Nicolai Geertsen

Personal information
- Full name: Nicolai Kornum Geertsen
- Date of birth: 19 June 1991 (age 34)
- Place of birth: Fredensborg, Denmark
- Height: 1.85 m (6 ft 1 in)
- Position: Centre-back

Youth career
- Fredensborg BI
- Lyngby
- 2009–2010: Brøndby

Senior career*
- Years: Team / Apps / (Gls)
- 2010–2013: BSV
- 2013–2014: HB Køge / 17 / (0)
- 2014: Egersund / 11 / (1)
- 2015–2017: Sandnes Ulf / 79 / (4)
- 2018: Hillerød / 13 / (8)
- 2018–2021: Lyngby / 58 / (6)
- 2021–2023: Helsingør / 57 / (5)
- 2023–2024: Hvidovre / 10 / (0)
- Total:  / 245 / (24)

= Nicolai Geertsen =

Danish footballer (born 1991)

Nicolai Kornum Geertsen (/da/; born 19 June 1991) is a Danish former professional footballer who played as a centre-back.

A versatile and opportunistic defender, Geertsen played at different levels in both Denmark and Norway. He captained Sandnes Ulf and Lyngby.

==Career==
===BSV===
Geertsen signed with amateur club BK Søllerød Vedbæk (BSV) after moving from Brøndby IF's U19-team in August 2010. Before coming to Brøndby, he had risen through the ranks of the Lyngby Boldklub academy. Prior to signing with BSV, he had trialled in friendly matches during the summer, where he had left a good impression.

===HB Køge===
In August 2013, after three years at Søllerød-Vedbæk, Geertsen signed a six-month contract with HB Køge. He made his official debut for the club on 27 August as a starter in a 3–1 Danish Cup away win over Ledøje-Smørum, with Geertsen scoring the second goal for HB Køge. Geertsen was benched during the first four league matches of the regular season, but finally made his Danish second tier debut on 9 September as a 86th-minute substitute for Thobias Ndungu Skovgaard in a 2–1 loss to Hobro IK. He made a total of eight appearances during his first sixth months at HB Køge, and signed a six-month contract extension. During the spring season of 2014, Geertsen made nine league appearances. His contract was not extended after its expiration.

===Egersunds IK===
On 11 July 2014, Norwegian third tier club Egersunds IK announced that they had signed a contract with Geertsen after a successful trial. He played 11 matches and scored one goal during the 2014 season.

§ EXERCISE REQUIREMENTS
[a] Answer these questions using the Nicolai Geertsen profile. Write each answer on its own line.
(i) Where was Geertsen born?
(ii) Which clubs did he captain?
(iii) On what date did Egersunds IK announce that it had signed him?
[b] In the Nicolai Geertsen profile, rewrite everything from "- 2018–2021: Lyngby" down to "footballer (born 1991)". Switch "Helsingør" to "FC Helsingør".
[c] Decide whether each statement agrees with the Nicolai Geertsen profile. Answer yes or no, and quote the words of the text that decide it.
(i) Geertsen's official debut for HB Køge came in a Danish Cup win over Ledøje-Smørum.
(ii) HB Køge extended his contract after the spring season of 2014.
(iii) Egersunds IK played in the Norwegian second tier.

§ INFORMATION SHOWN
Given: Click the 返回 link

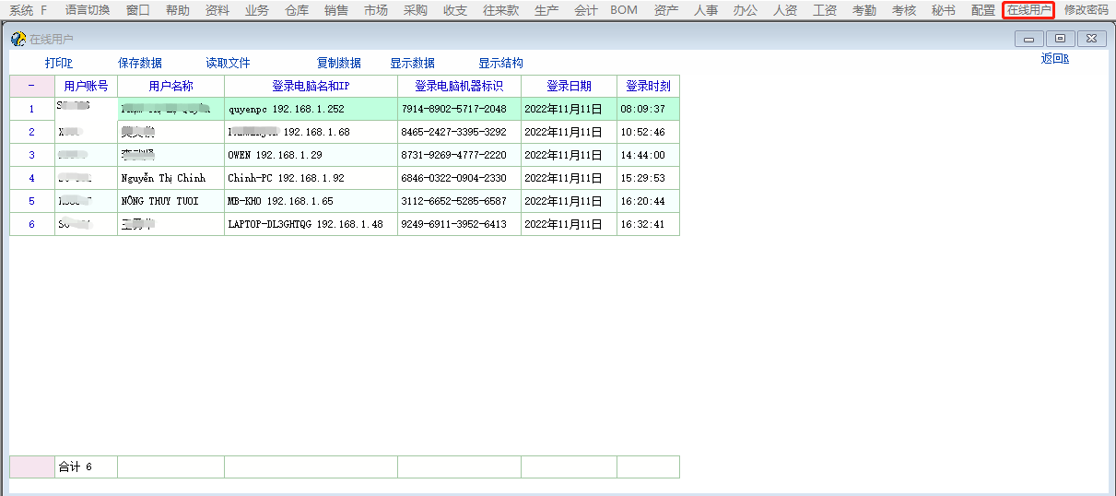Looking at the screenshot, I should point(1054,59).
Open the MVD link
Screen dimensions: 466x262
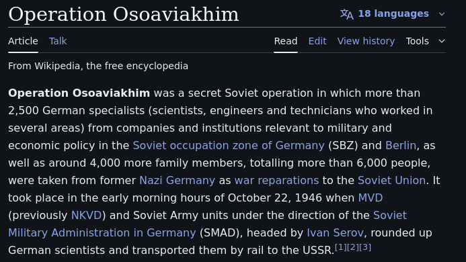click(x=371, y=198)
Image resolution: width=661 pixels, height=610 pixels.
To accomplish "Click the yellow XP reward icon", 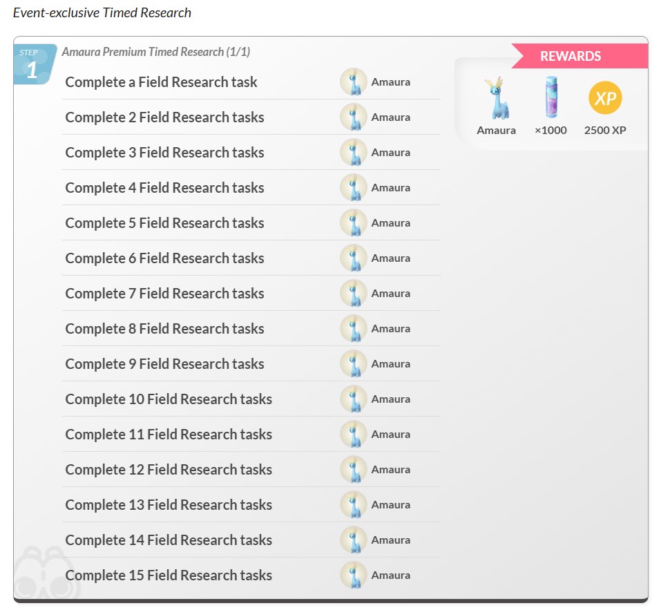I will (605, 98).
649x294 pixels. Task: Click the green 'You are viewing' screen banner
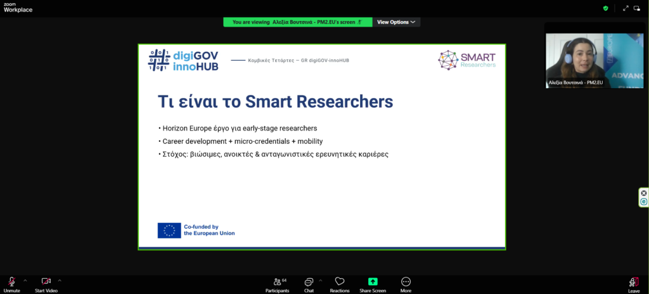click(297, 22)
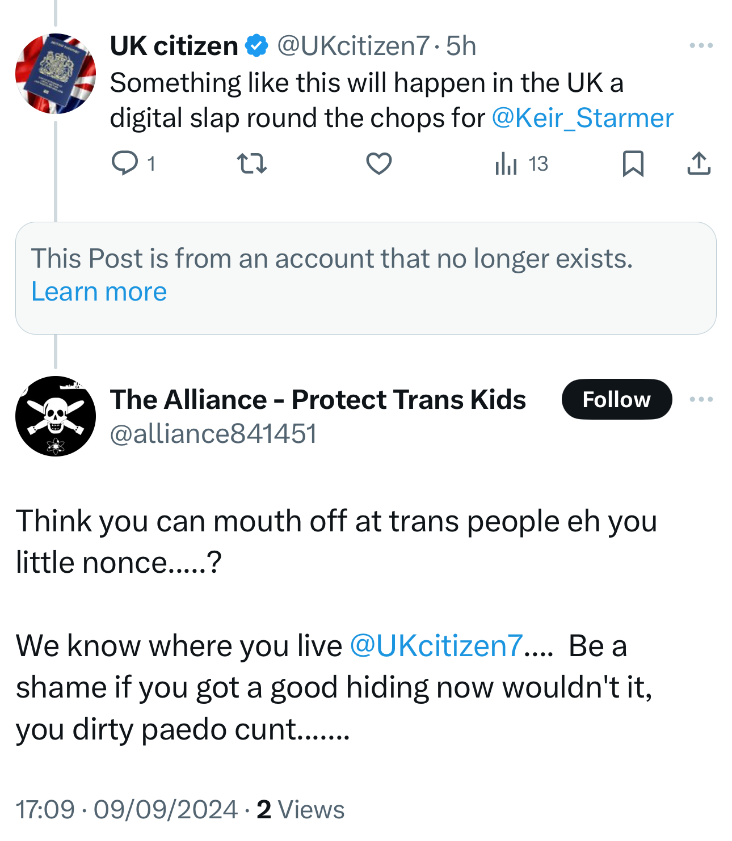Open the UK citizen display name

[x=174, y=46]
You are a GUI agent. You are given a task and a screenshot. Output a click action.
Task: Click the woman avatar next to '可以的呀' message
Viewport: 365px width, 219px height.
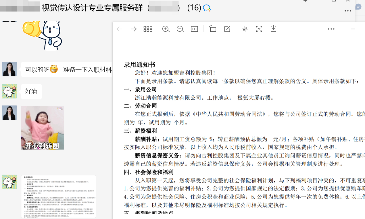[9, 69]
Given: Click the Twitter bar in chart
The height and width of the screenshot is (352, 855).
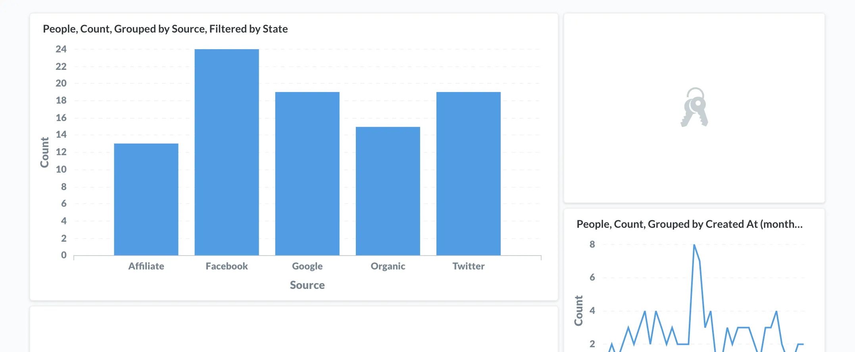Looking at the screenshot, I should point(468,173).
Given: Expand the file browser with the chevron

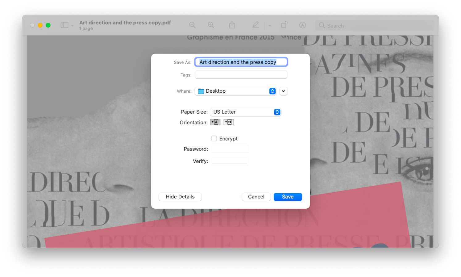Looking at the screenshot, I should 283,91.
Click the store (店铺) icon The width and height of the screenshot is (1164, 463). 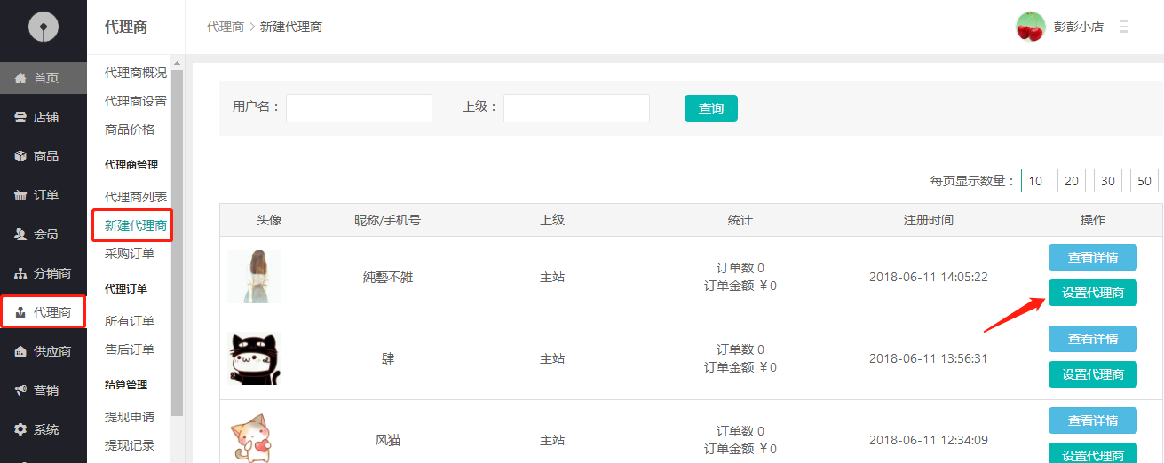[x=20, y=117]
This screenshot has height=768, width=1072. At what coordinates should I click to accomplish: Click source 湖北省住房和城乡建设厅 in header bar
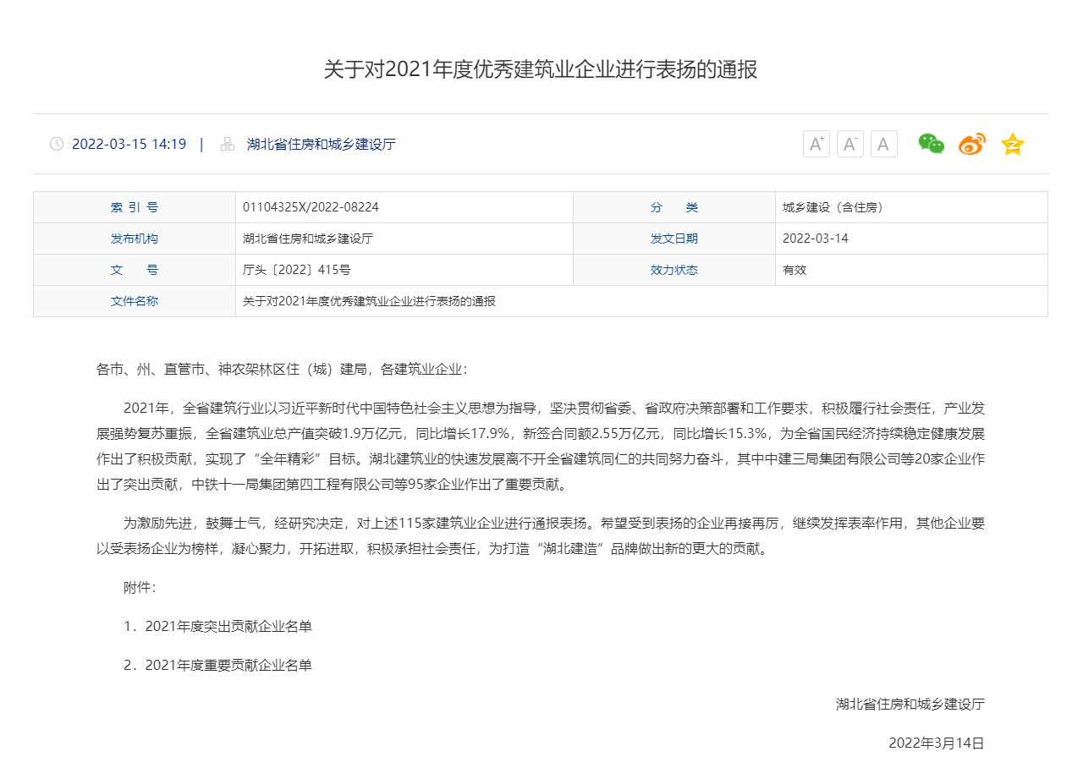click(321, 144)
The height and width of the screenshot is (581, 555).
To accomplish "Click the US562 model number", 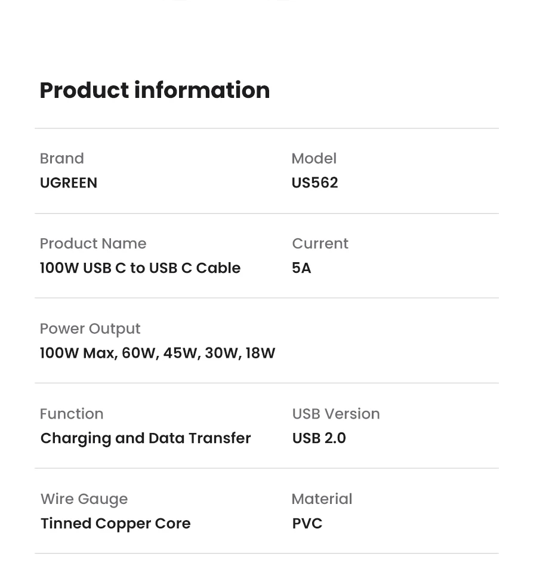I will pos(315,183).
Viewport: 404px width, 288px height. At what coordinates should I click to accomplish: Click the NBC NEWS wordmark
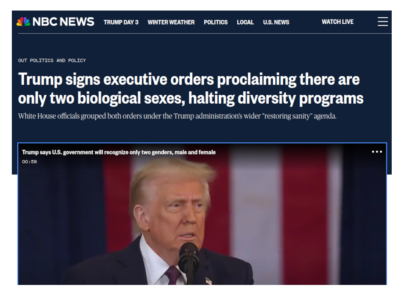pos(63,22)
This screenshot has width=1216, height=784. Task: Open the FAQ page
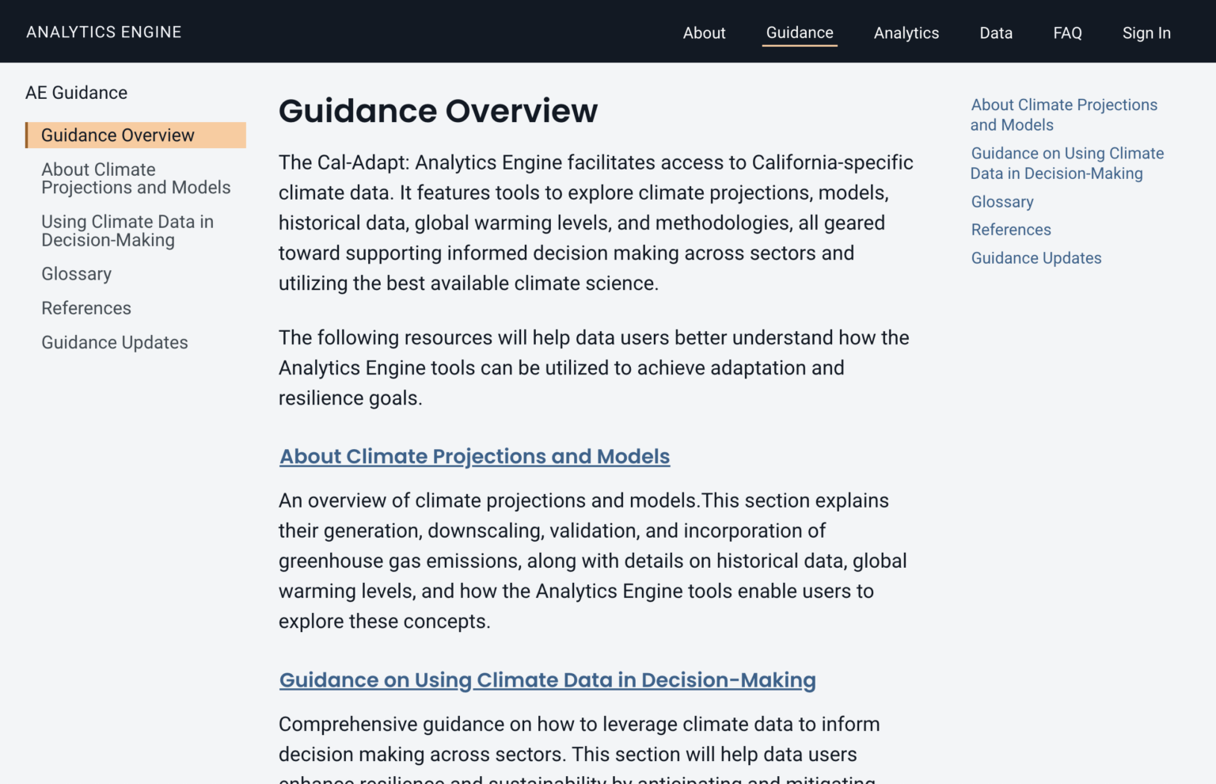tap(1067, 33)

§ RESPONSES BY ITEM NUMBER
[a]
(i) Fredensborg, Denmark
(ii) Sandnes Ulf and Lyngby
(iii) 11 July 2014

[b]
- 2018–2021: Lyngby / 58 / (6)
- 2021–2023: FC Helsingør / 57 / (5)
- 2023–2024: Hvidovre / 10 / (0)
- Total:  / 245 / (24)

= Nicolai Geertsen =

Danish footballer (born 1991)

[c]
(i) Yes: "He made his official debut for the club on 27 August as a starter in a 3–1 Danish Cup away win over Ledøje-Smørum"
(ii) No: "His contract was not extended after its expiration."
(iii) No: "Norwegian third tier club Egersunds IK"